To some people, that isn't enough motivation to get moving. Over half of the adults in the US don't have activity levels consistent with public health recommendations, and 24% aren't active at all. Here's a list of our top 4 excuses for not working out as well as the reasons why they are lame and how to get over them.

"I don't have enough time."
Trainers say this is the most common excuse people use for not working out. Research from the Saint Louis University School of Public Health shows that women, in particular, tend to say they feel too overloaded to find time for exercise.

Why it's lame:

  • You can always get more active in your life, even if it is in some small way.
  • Experts say people need to schedule exercise time into their days and make it as important as a business meeting or Health Coach appointment.

How to get over it:

  • Get up 30 minutes earlier one day a week to workout. You know you can handle just one day a week. Once it becomes a habit, add a second day, and so on.
  • Go to the gym during your lunch break.
  • Walk whenever and wherever possible. Park in the back of the lot or take one coffee break, and walk around for 10-15 minutes.
  • Make your dates more active. Try something active like bowling, hiking, miniature golf or dancing.
  • Get active with your kids. Swim while they swim, climb on the jungle gym with them or, if your kids are younger, join a stroller walking group.

"I'm too tired."
When we were young, most of us didn't think about being active. As we get older, physical activities are harder to come by, harder to fit into schedules and harder to do.

Why it's lame:

  • Consistent exercise is one of the best ways to energize your body for the long haul.
  • It is also a great way to lose weight, improve cognitive function, help control hypertension and reduce the risk of developing depression.

How to get over it:

  • Make sure you are getting enough sleep!
  • Go straight to the gym after work. Stopping (especially at home) makes it less likely that you will make it there.
  • Change before you leave the office. You'll be less likely to stop somewhere else, and the clothing can help motivate you to get to it.
  • Don't hit the gym every single day. Skip one day or do something different, that way it doesn't seem like such a chore.
  • Get someone to go with you. We are all less likely to skip it if we feel we are letting someone else down.
  • If you workout at home, start as soon as you walk in the door, before you sit down.
  • Have an afternoon snack of lean protein and complex carbs for a little boost of energy.
  • If you just can't handle working out after work, try doing it before work or during your lunch break.

"It might hurt."
Perhaps you want to start exercising, but you're worried that you might get hurt.

Why it's lame:

  • New research from Australia's Flinders University has shown that among those aged 63 to 86, physical ailments were the most common barrier to exercise. That's despite the fact that health concerns were the age group's strongest motivation for being active!

How to get over it:

  • Take it slow. Start by walking. As you feel more comfortable, add new activities to your routine.
  • Take a beginners exercise class. They are mild and meant for newbies.
  • Try a personal trainer. A certified expert can monitor your progress and help you develop a routine that's gentle on your muscles and joints.
  • Swimming or water aerobics eliminates the impact injuries associated with other types of workouts.
  • If a recent injury is a concern, talk to your Health Coach and/or physical therapist before you start a workout.

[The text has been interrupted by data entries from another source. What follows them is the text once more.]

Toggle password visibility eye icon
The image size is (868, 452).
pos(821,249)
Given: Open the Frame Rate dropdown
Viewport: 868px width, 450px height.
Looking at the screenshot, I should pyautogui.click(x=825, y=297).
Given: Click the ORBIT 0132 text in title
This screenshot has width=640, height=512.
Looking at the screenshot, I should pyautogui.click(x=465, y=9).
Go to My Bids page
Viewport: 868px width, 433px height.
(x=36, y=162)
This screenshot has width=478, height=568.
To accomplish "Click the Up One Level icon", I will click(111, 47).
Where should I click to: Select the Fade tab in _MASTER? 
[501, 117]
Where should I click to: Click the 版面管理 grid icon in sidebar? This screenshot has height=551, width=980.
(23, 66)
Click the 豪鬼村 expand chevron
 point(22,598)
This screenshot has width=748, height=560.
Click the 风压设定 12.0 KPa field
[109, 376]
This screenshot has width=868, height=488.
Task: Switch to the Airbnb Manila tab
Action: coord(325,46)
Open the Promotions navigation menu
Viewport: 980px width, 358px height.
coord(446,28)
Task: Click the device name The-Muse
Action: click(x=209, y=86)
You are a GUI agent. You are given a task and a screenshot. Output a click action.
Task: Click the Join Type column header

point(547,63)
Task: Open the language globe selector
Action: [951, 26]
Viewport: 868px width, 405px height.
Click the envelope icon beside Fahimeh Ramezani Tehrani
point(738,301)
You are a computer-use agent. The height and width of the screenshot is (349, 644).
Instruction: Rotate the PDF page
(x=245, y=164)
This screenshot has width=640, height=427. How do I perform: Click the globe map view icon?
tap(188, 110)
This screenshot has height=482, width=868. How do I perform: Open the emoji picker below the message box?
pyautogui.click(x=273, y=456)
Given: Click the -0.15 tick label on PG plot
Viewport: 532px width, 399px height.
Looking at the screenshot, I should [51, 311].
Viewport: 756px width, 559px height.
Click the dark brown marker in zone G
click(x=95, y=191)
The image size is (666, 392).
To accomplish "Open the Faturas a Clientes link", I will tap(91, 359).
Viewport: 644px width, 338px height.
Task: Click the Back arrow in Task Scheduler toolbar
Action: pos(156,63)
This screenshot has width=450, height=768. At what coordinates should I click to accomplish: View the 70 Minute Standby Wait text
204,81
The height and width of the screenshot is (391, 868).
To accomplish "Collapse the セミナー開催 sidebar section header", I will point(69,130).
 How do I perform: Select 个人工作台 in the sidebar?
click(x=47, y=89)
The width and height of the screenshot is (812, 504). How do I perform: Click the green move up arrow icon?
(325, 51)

"I feel out of place at the gym."

Learning how to use all of the equipment can be overwhelming or even frightening for some people. It can also be intimidating to exercise in front of a crowd.

Why it's lame:

  • The first day at a gym can feel a lot like your first day at a new job, but the more you go, the more comfortable you feel.
  • You should appreciate and take full advantage of the variety a gym has to offer.
  • Nearly every gym offers day care if you have small children.
  • You can work out at the even when the weather is bad.

How to get over it:

  • Ask for a gym tour, and ask questions during it. If they offer a free personal training session, take them up on it. You can get tons of information on the machines, including how to use them.
  • If typical gyms intimidate you, you could think about joining the local YMCA or a specialty club, such as Nifty After Fifty or Curves (for women only).